Need to create a jsonl file on python according to certain format

Hi,
I need to create a jsonl file on Python which AutoML Natural Language Entity Extraction expects,
plz, see it below:

{
  "annotations": [
     {
      "text_extraction": {
         "text_segment": {
            "end_offset": number, "start_offset": number
          }
       },
       "display_name": string
     },
     {
       "text_extraction": {
          "text_segment": {
             "end_offset": number, "start_offset": number
           }
        },
        "display_name": string
     },
   ...
  ],
  "text_snippet":
    {"content": string}
}

Any clues?
thanks in advance

This should hopefully be pretty straightforward – if the end offset and start offset are the character offsets into the text, those are going to be the same values you have in the "spans" added by Prodigy. Not sure what the display_name is? Is that the label? And text_snippet.content is the tasks's "text".

Maybe something like this? Untested and you might have to fiddle around with it a bit ot get the format and values right.
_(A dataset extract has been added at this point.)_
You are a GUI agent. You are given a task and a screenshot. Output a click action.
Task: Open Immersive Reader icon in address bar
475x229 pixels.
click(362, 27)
But it shouldn't be too hard.

from prodigy.components.db import connect
import srsly

db = connect()
examples = db.get_dataset("your_dataset")
converted = []
for eg in examples:
    converted.append(
        {
            "text_snippet": {"content": eg["text"]},
            "annotations": [
                {
                    "text_extraction": {
                        "text_segment": {
                            "end_offset": span["end"],
                            "start_offset": span["start"],
                        }
                    },
                    "display_name": span["label"],
                }
                for span in eg.get("spans", [])
            ],
        }
    )
srsly.write_jsonl("converted.jsonl", converted)